I also fixed a long standing bug whereby the Greek Capital Theta symbol ‘ฯด’ does not have a uniform mapping from upper to lower case, or vice-versa. This means that if you did the dance of doing upper -> lower -> upper you could have a different string than you started with (but the fix means I correctly handle that letter’s encoding).
json.h⌗
In json.h I added all the fun JSON tests from the JSONTestSuite project, and fixed any and all the corner case bugs this uncovered. Mostly I was incorrectly finding an end-of-file and assuming the JSON to be valid (without checking that strings/objects/arrays were actually closed correctly). I also took the opportunity to add clang sanitizer tests as since json.h uses a single allocation to handle the entire JSON DOM, there was a greater chance of trashing problems. Luckily there are zero issues with the library under its current testing load - nice!

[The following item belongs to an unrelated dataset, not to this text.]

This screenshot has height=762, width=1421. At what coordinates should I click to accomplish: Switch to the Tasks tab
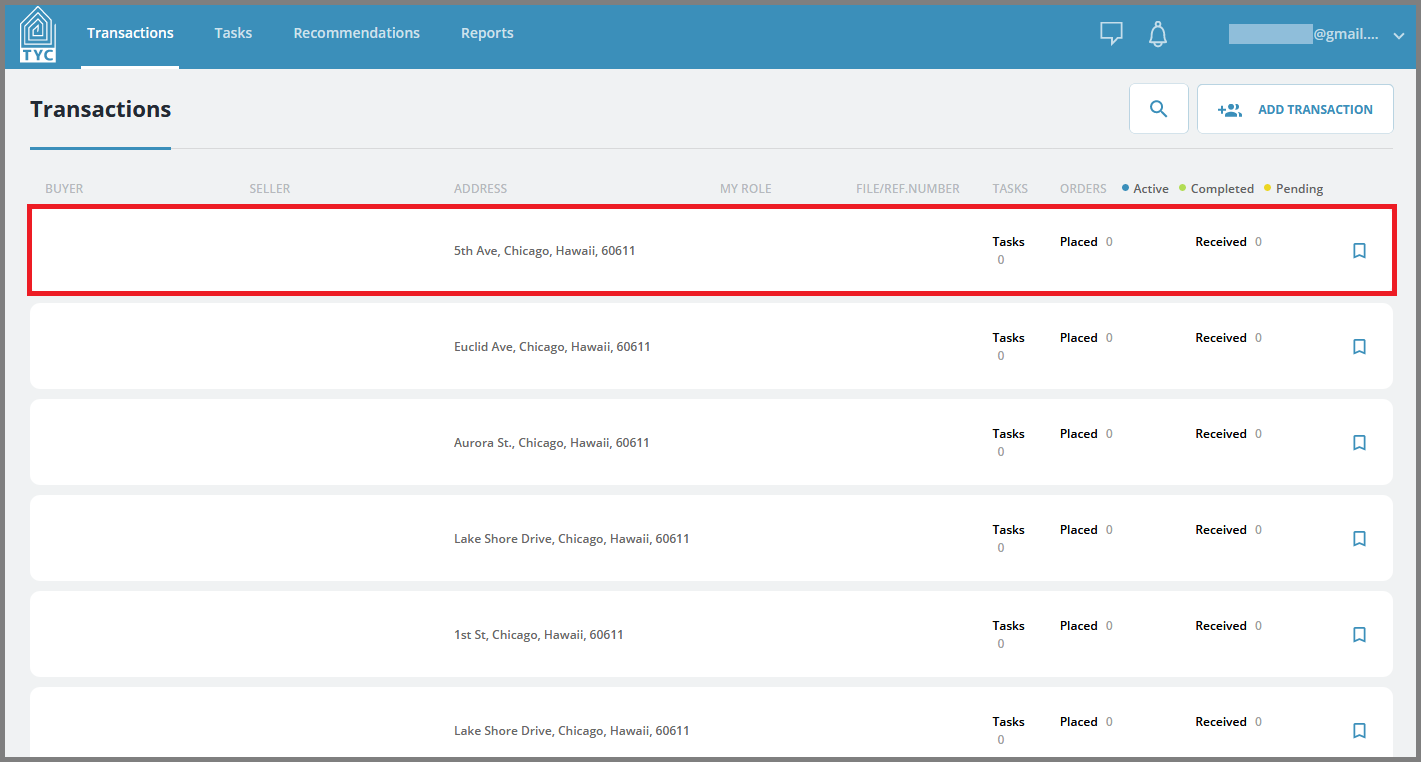click(x=233, y=33)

I also added a new function json_extract_value
which lets you pull out a value
from a JSON DOM into a new allocation. This is useful if you want to get a bit
of a DOM and do something with just that (you could free the original allocation
for instance).
subprocess.h⌗
In subprocess.h I fixed two fun issues:
- On Linux if you did not specify the
subprocess_option_inherit_environment
option then you had to have a qualified path to the executable (either a full path with the starting ‘/’, or a relative path like ‘./’). - I also added a new entry-point
subprocess_create_ex
that lets users specify a custom environment to spawn the subprocess with.
hashmap.h⌗
In hashmap.h I fixed a bug where if you had three entries that mapped to the same hash, and therefore used the linear probe part of hashing to find a location. If you removed the middle entry, and then tried to reinsert the third, it’d wrongly make two copies of that entry in the hash table. The test for this shows the problem nicely:
struct hashmap_s hashmap;
int x = 42;
int y = 13;
int z = -53;
ASSERT_EQ(0, hashmap_create(4, &hashmap));
// These all hash to the same value.
ASSERT_EQ(0, hashmap_put(&hashmap, "000", 3, &x));
ASSERT_EQ(0, hashmap_put(&hashmap, "002", 3, &y));
ASSERT_EQ(0, hashmap_put(&hashmap, "007", 3, &z));
ASSERT_EQ(3u, hashmap_num_entries(&hashmap));
// Now we remove the middle value.
ASSERT_EQ(0, hashmap_remove(&hashmap, "002", 3));
ASSERT_EQ(2u, hashmap_num_entries(&hashmap));
// And now attempt to insert the last value again. There was a bug where this
// would insert a new entry incorrectly instead of resolving to the previous
// entry.
ASSERT_EQ(0, hashmap_put(&hashmap, "007", 3, &z));
ASSERT_EQ(2u, hashmap_num_entries(&hashmap));
hashmap_destroy(&hashmap);
I also added a new function hashmap_remove_and_return_key
which lets you
remove and item and also return the key. Remember that hashmap.h doesn’t copy
the memory backing the key, so if you had to allocate memory for the key and
wanted to get the key back so that you could free this memory - this is the
function for you!
GitHub Sponsorship⌗
First off - I don’t really need the money from GitHub sponsorship. I’ve got a good job at Unity and my personal projects in C/C++ and Rust are simple labours of love.
But a few people have asked if I would add a sponsorship option to my GitHub anyway, because they like my libraries and use them.
So I’ve added a sponsorship option to my GitHub for anyone that wants to help me justify the time to keep my libraries updated, bug free, and great.